Erst war ich wenig begeistert, den ganzen Vormittag lang unbezahlte Überstunden zu machen und dann direkt in meinen Unterrichtsalltag zu fallen. Als wir um zwei wieder an der Schule ankamen, war ich durch die vielen schönen Eindrücke auf der Fahrt und schon auch die Tatsache, dass ich nix zu tun hatte ausser anwesend zu sein, so gechillt, dass ich mich einfach nur aufs Unterrichten freute. So eine Arbeitszeit von 9 bis 14 Uhr hat schon was. Die vielen Abendstunden, die für uns Musiker Alltag sind, sind dagegen eine Qual. Ein paar Jahre lang hatten wir nach dem Montagskonzert immer Fachsitzung, also bis 22 Uhr – da wusste ich beim Heimfahren manchmal nicht mehr, wo die Gangschaltung ist. Vormittags bin ich für jede Mehrarbeit zu haben.

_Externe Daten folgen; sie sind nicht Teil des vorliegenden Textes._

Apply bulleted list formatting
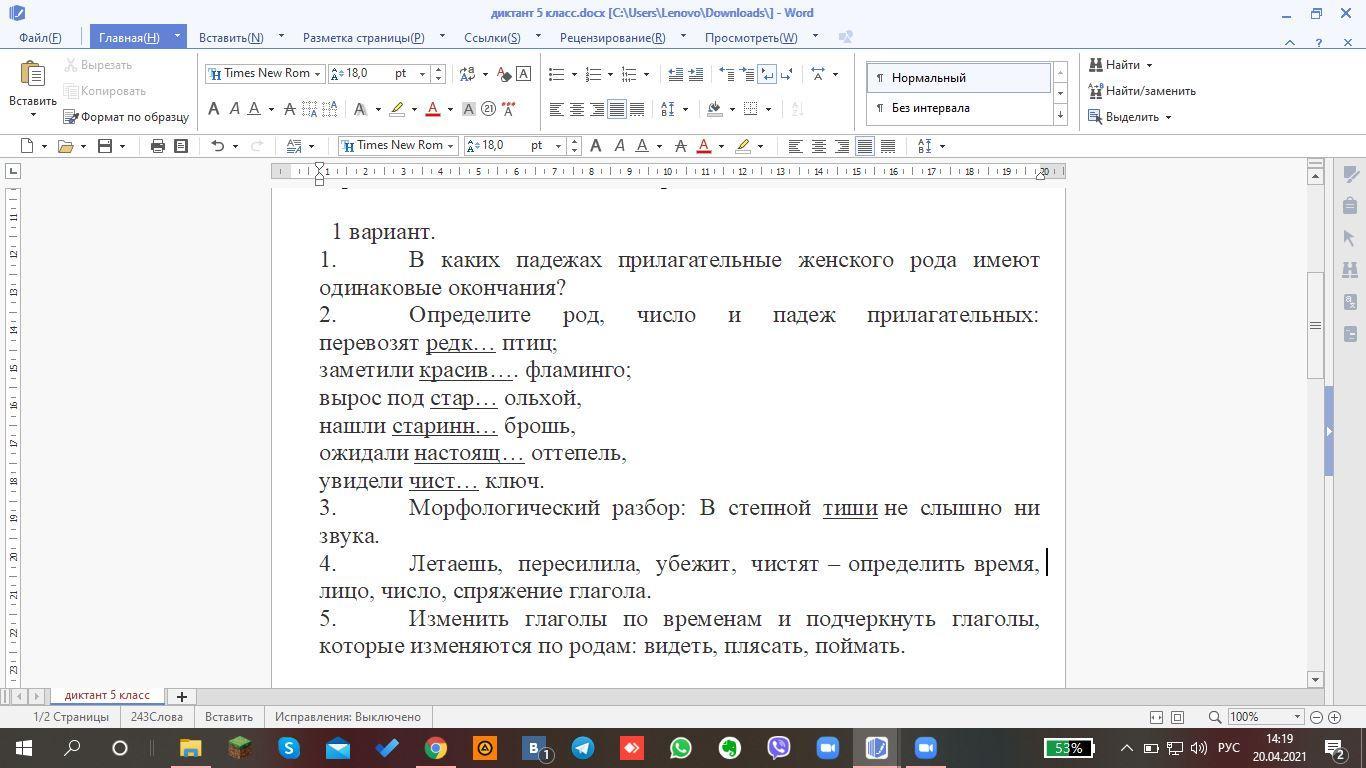Image resolution: width=1366 pixels, height=768 pixels. (x=557, y=74)
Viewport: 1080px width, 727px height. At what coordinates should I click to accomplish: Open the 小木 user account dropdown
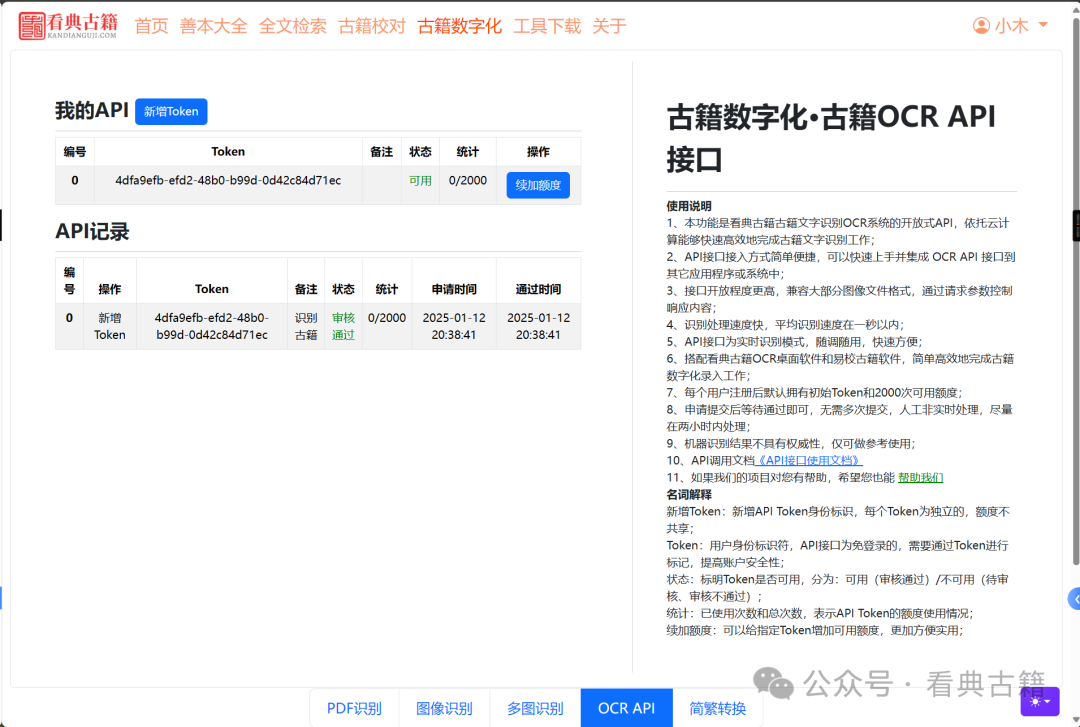[x=1012, y=25]

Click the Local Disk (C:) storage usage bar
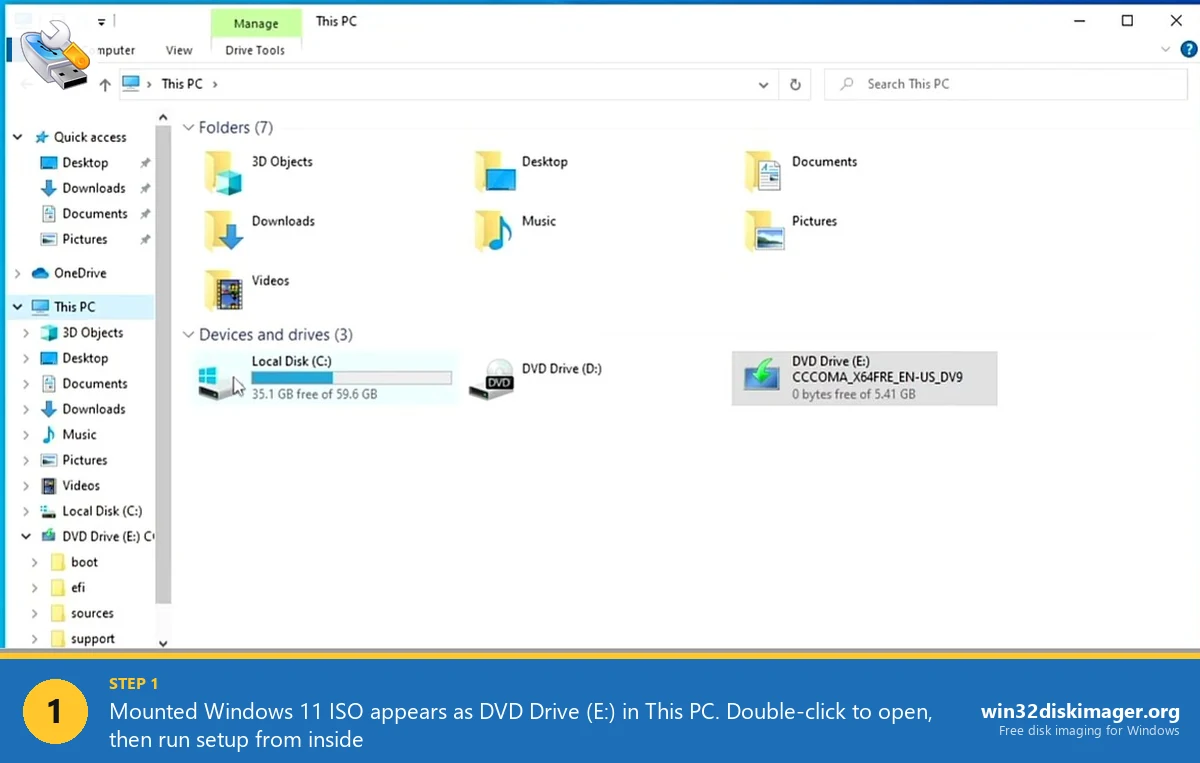(x=352, y=377)
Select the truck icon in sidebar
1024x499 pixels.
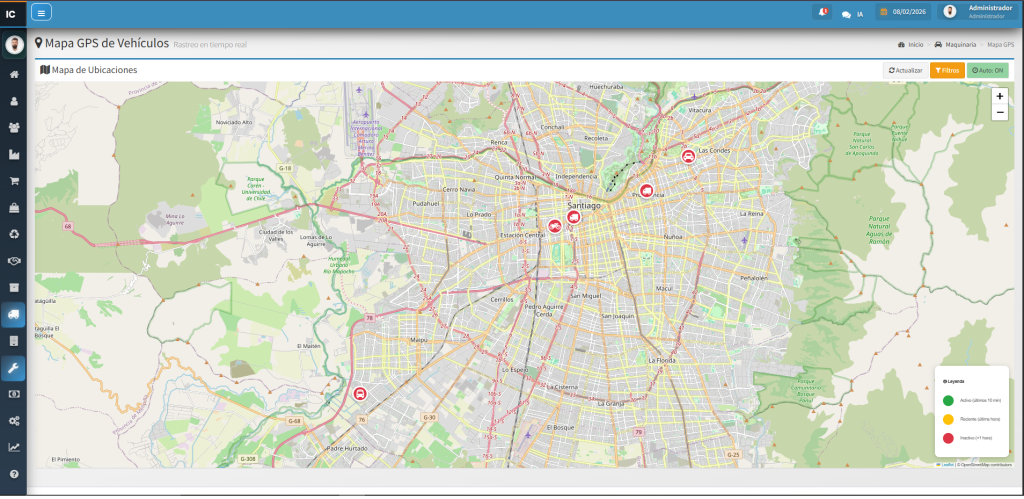(x=14, y=314)

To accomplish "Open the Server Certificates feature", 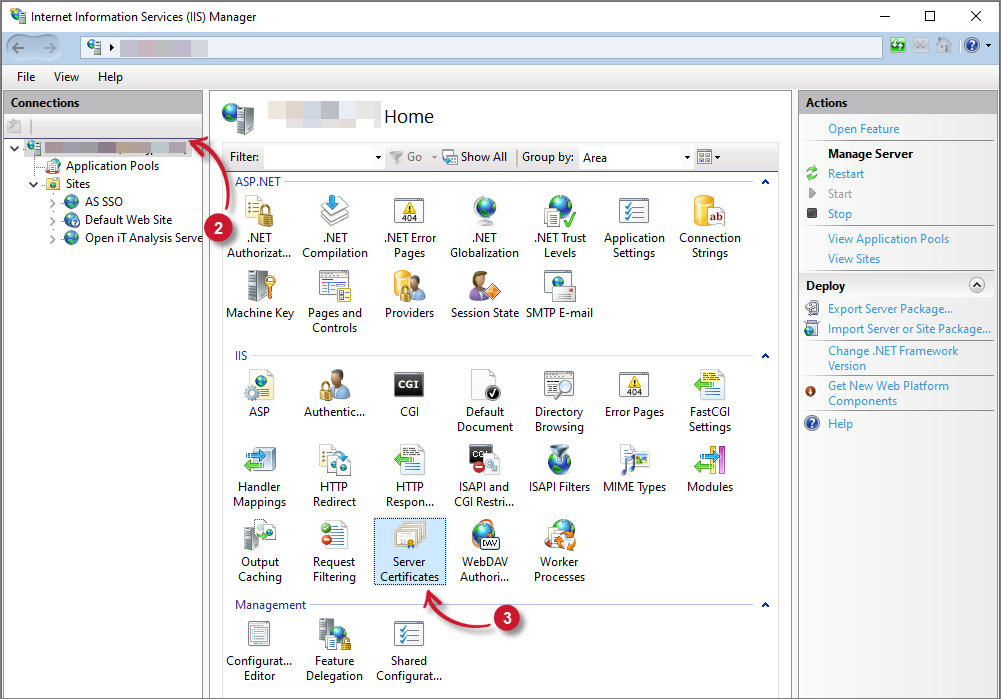I will [x=409, y=550].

Und was definitiv toll war an diesem „Arbeitstag“: im Gegensatz zu meinen überlangen Donnerstagen zum Beispiel, an denen ich mich oft nur noch flach atmend durch den Tag schleppe und meine Sauerstoffzufuhr manchmal durch ein lautes Durchschnaufen optimieren muss, ist mir richtig aufgefallen, dass ich nichts tue ausser dasitzen und ruhig und meditativ atmen. Während ich blühende Kirschbäume angucke. Keine Rückrufe, Mailbeantworten, nebenbei Wäscheaufhängen und gleichzeitig kochen, wie das sonst oft an meinen Vormittagen aussieht. Ich wäre eine ausgeglichenere Lehrerin, wenn ich jeden Morgen vier Stunden meditieren würde… Aber auch eine mit nix mehr Anzuziehen und einem leeren Kühlschrank.